But migrating to nanosheet or nanowire FETs is not a simple matter. For one thing, the performance and scaling benefits of a gate-all-around device is debatable. “The industry needs to get a major increase in functionality as well as a small increase in transistor costs to justify the use of 3nm,” said Handel Jones, chief executive of International Business Strategies (IBS). “The problem is the definition of 3nm and (understanding) the real benefits of gate-all-around.”

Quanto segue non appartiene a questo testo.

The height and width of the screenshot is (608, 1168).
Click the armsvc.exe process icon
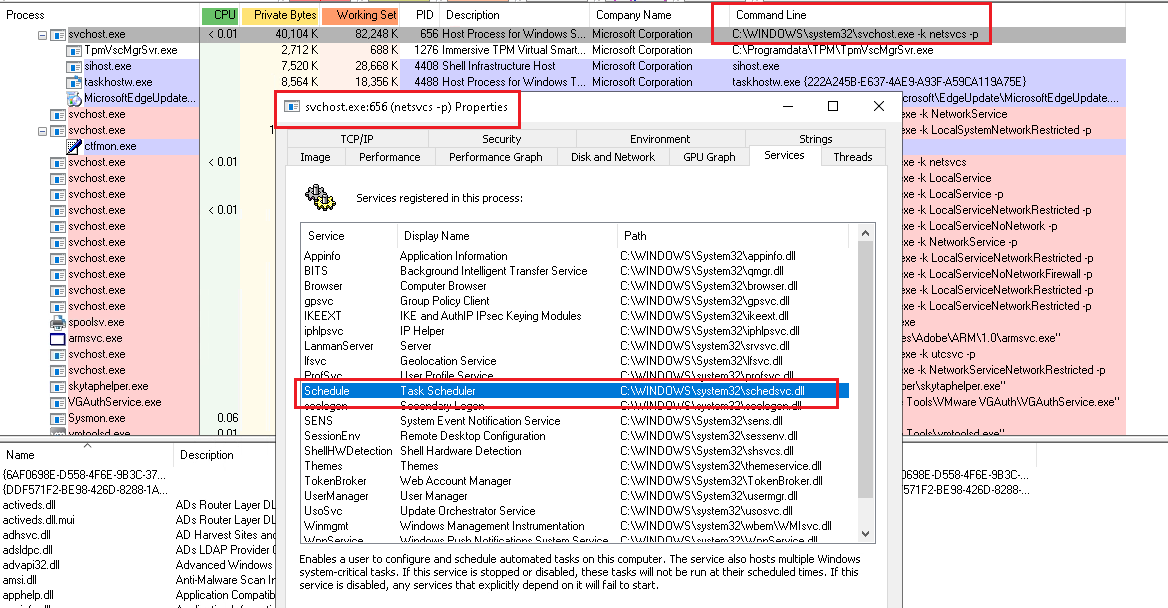pyautogui.click(x=58, y=338)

Design costs are also a problem. Generally, IC design costs have jumped from $51.3 million for a 28nm planar device to $297.8 million for a 7nm chip and $542.2 million for 5nm, according to IBS. But at 3nm, IC design costs range from a staggering $500 million to $1.5 billion, according to IBS. The $1.5 billion figure involves a complex GPU at Nvidia.


Fig. 2: IC design costs escalate Source: IBS

For that reason, customers likely will stay at certain nodes longer, such as 16nm/14nm and 7nm, before even thinking about switching to 3nm. Some may never move to 3nm. And if or when gate-all-around appears, it may get pushed out beyond its target date of 2021.

https://semiengineering.com/big-trouble-at-3nm/

C'è solo l'imbarazzo della scelta in questo sito. :sweat:
Alla fine della fiera il succo rimane il medesimo: i costi continuano a salire e i "salti" prestazionali diventano sempre più striminziti, sia in termini assoluti che relativi.